Они. Воспоминания о родителях
Шрифт:
Выставка пользовалась большим успехом, но прибыль была меньше ожидаемой – Великая депрессия, ударившая по Уоллстрит в 1929 году, летом 1933 года особенно сильно ощущалась в Париже. У Яковлева не было никакого постоянного дохода, а ему приходилось содержать стареющую мать и сестру – последней к тому моменту было уже сорок семь, и ее певческая карьера шла на спад. Только горячей любовью к этим двум женщинам и чувством долга перед ними можно объяснить следующий неожиданный поворот в его карьере: в 1934 году он принял приглашение переехать в США и стать директором школы при Музее изящных искусств в Бостоне.

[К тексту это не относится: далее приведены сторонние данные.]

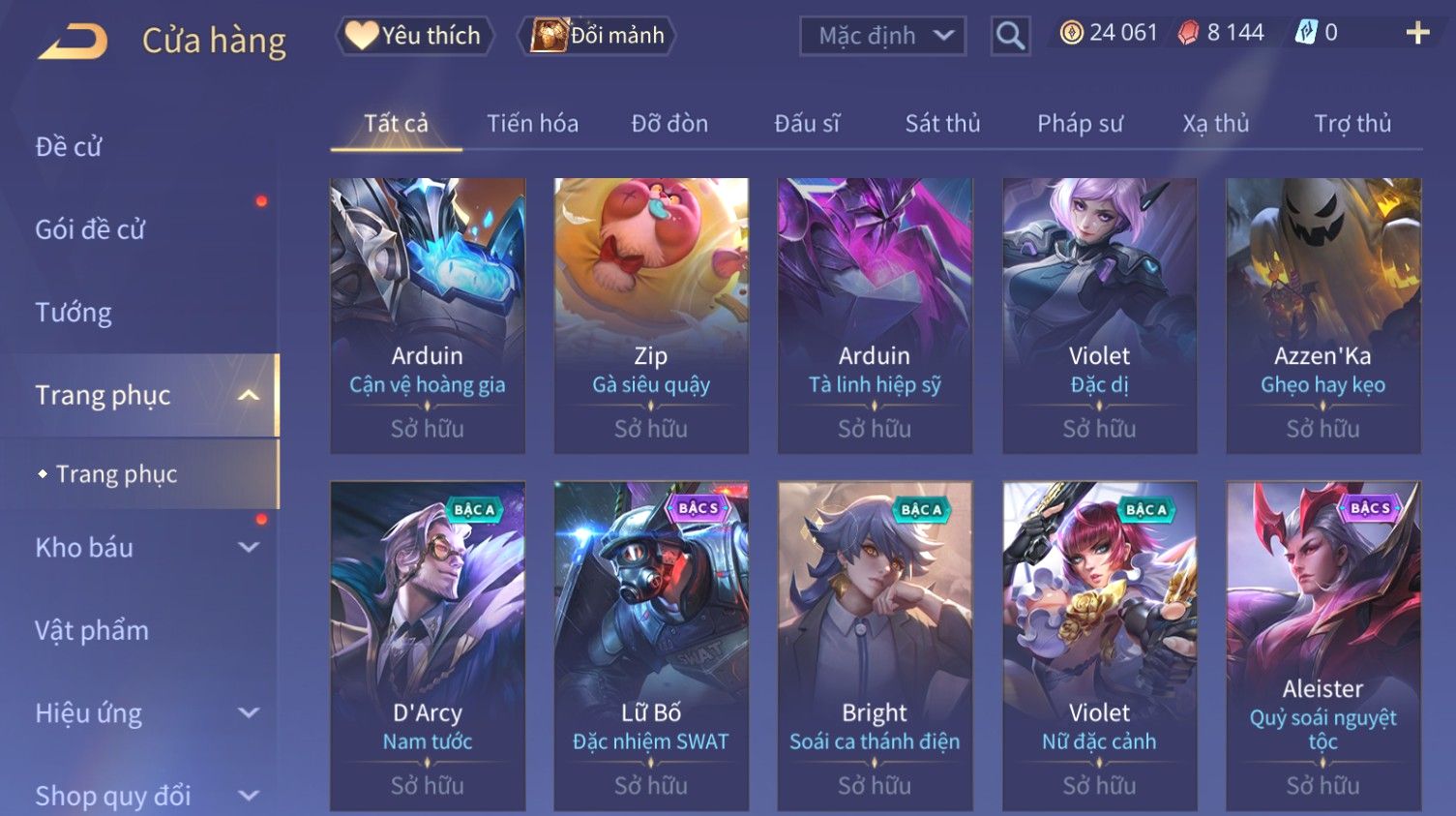Open the Mặc định sort dropdown
1456x816 pixels.
(x=882, y=36)
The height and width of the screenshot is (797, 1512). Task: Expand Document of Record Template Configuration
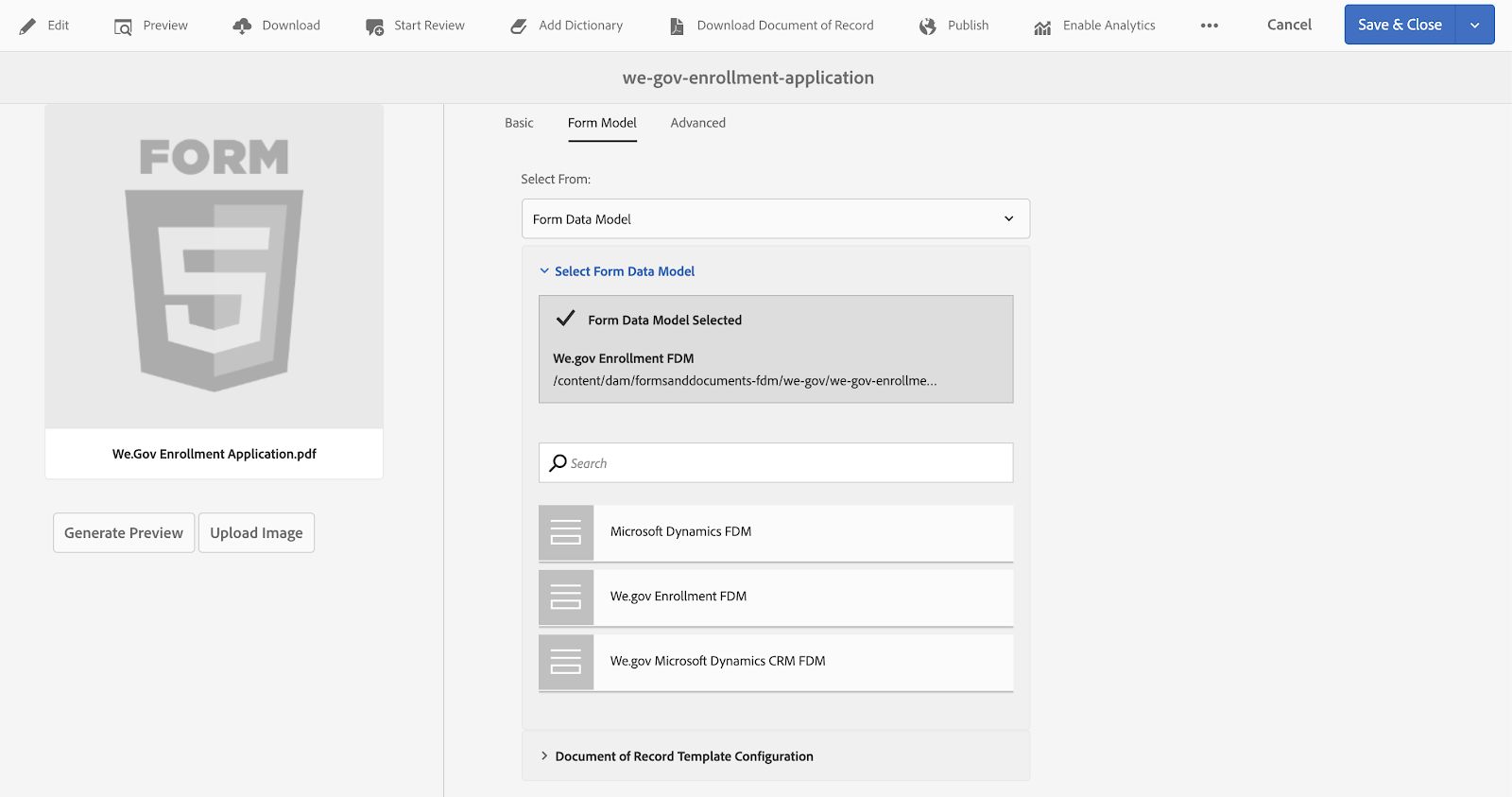tap(544, 756)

Его этюды публиковались в National Geographic – в журнале
Яковлев прибыл в Бостон в 1934 году и заступил на новый пост. Это был его первый визит в Америку, и впереди ожидали три непростых года службы. Теперь Яковлева знали на обоих континентах. Его работы выставлялись в Вашингтоне, Питсбурге и Нью-Йорке. В Штатах у него была возможность навещать брата, моего дедушку Алексея – он покинул Россию в 1915 году, и с тех пор братья не виделись. Но Яковлев – человек, который никогда не жаловался, всегда излучал оптимизм и дружелюбие и был сдержан в проявлении эмоций, в Бостоне был очевидно несчастлив.
“Атмосфера Бостона не располагает к творчеству, это провинциальный, косный город, – писал он в 1937 году Луи Оду-ан-Дюбрейлю, старшему помощнику Хаардта в экспедициях Ситроена. – Я понимаю, что в Европе мои перспективы туманны, но всё равно хочу туда приехать. Моих сбережений хватит на год, а если станет слишком тяжело, вернусь в Штаты… В бостонской школе отпускают меня с сожалением и рады будут нанять снова; а мне сейчас жизненно необходимо вновь погрузиться в бодрящую и нездоровую атмосферу старой Европы”.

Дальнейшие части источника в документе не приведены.